The states of wine
Nov 12, 2012
By Karl Klooster
Of the News-Register
While the American wine industry is concentrated in just four states — California, New York, Washington and Oregon — every state can boast a winery or two, or even a few.
The four wine-centric states, three of them on the West Coast, account for 97.4 percent of the nation’s annual production. That only leaves 2.6 percent for all the rest, but it is spread very widely.
California dominates the industry with 89.2 percent of the total. The rest of the big four only adds 8.2 percent.
So even well-established wineries in major producing states may find themselves pitted against marketing giants in an ongoing battle for space on grocery store shelves and restaurant wine lists.
That’s why you seldom hear about, much less have the opportunity to buy or try, wines grown and produced elsewhere in the country. That is, unless you happen to live in or adjacent to one of those “other” states.
For example, in Oregon, we see a fair amount of Idaho wine.
That’s true even though Idaho only produces about 600,000 gallons a year, earning a rank of 15th nationally. Thanks to close proximity and reasonable prices, some praiseworthy wines from the “spud” state find their way onto Oregon shelves.
Oregon itself is no great shakes when it comes to quantity. Its 440 wineries produce only about 1 percent of all American wine. It might go up or down a tenth or two, depending on the year, but doesn’t vary much.
It’s quality, not quantity, that makes the Beaver State a global contender. And the same can be said for some of the most renowned wine producing regions elsewhere in the world.
So why couldn’t some lesser-known American state produce something exceptional? Why not Virginia, Texas, Kentucky, Michigan or Missouri?
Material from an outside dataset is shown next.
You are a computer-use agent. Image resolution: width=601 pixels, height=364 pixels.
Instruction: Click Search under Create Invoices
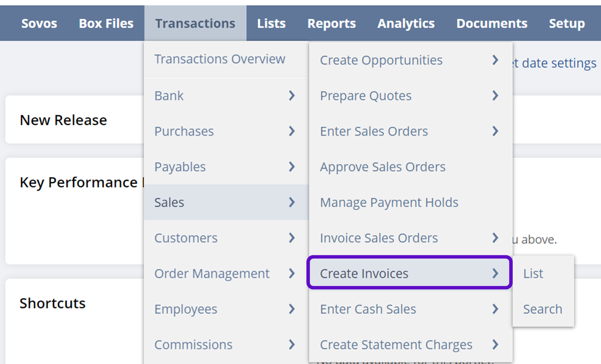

The fact is, every one of these states has a thriving wine industry — one that is demonstrating a serious commitment to increase its presence and position in the marketplace. Looking at a list of the 50 states, half of them are producing at least 100,000 gallons a year.
Although no more than an introduction to such an extensive subject can be provided here, anyone interested in fine wine should find just a tantalizing taste enough to investigate further on his own.
Take, for example, Virginia. Ranking only 10th in total production, its industry recently laid claim to generating annual wine tourism revenue second only to that of California.
Although Oregon can disprove this assertion — $2.7 billion versus $750 million, relegating it to the realm of a self-promotional overstatement — people still take notice when a place receives great press.
Last year, Travel Leisure Magazine ranked Virginia as one of the top five wine tourism destinations in the world. And this year, the state made Wine Enthusiast’s top 10 listing.
The Virginia Wineries Association website boasts 224 member wineries in 15 geographic regions broken into six American Viticultural Areas. That’s up from 193 members in 2009.
The Virginia Vineyards Association, formed in 1979, claims nearly 200 members. They grow more than 30 vinifera varieties, as well as native grapes, led by Norton.
Cabernet franc, viognier and chardonnay have thus far proved Virginia’s most successful vinifera varieties.
In just five years, the industry has more than doubled in size. It’s 2010 production of 440,000 cases will soon be eclipsed.
When it comes to tourism, Virginia has some wineries serving as veritable showplaces. They include Barboursville, Keswick, Fox Meadow, New Kent and Paradise Springs.
The 1,000-acre Kluge Estate, recently purchased by Donald Trump in a bankruptcy auction, leads the Virginia pack in lavishness. But The Donald will have to revitalize its checkered image.
Last year, another high roller, AOL co-founder Steve Case, purchased another bankrupt Virginia winery — Early Mountain Vineyards. He plans to invest major money in the venture.
When Texans decide to do something, small isn’t in their vocabularly. Over the past decade, the number of Texas wineries has grown more than five-fold, from 46 to 220.
Production of approximately 2.85 million gallons, or 1.2 million cases, elevates it to No. 5 overall, behind just the big four.
Few outside the industry know that Kentucky ranks sixth at just under 2 million gallons. There, 61 wineries are dividing up 840,000 cases of annual production.
The industry website in Kentucky calls it the home to America’s first commercial vineyard. It boasts of “rebuilding a wine industry ready to take its place among the world’s best.”
In Missouri, grape production increased 76 percent between 2007 and 2009, going from 2,500 to 4,400 tons. The Show Me State is currently the nation’s 12th largest wine producer at just over 1 million gallons.
Missouri’s 118 wineries are banking on Norton, a native American red. The popular Rhone white, viognier and another native variety, Concord, are also in the mix.
Michigan, a longtime player on the American wine scene, holds down the 8th position. But only 2,650 of its 15,000 acres of grapes are made into wine.
Its 94 wineries produced 1.3 million gallons in 2011, with riesling, pinot noir, chardonnay and pinot gris heading the list of more than a dozen vinifera grapes grown in the state.
There’s more, much more, of course, to this cross-country trip through U.S. vines and wines. And there will be more at another time.
Meantime, be sure to regularly enjoy a glass of wine and keep your eye out for some of those “other” wines that will likely be coming our way over time.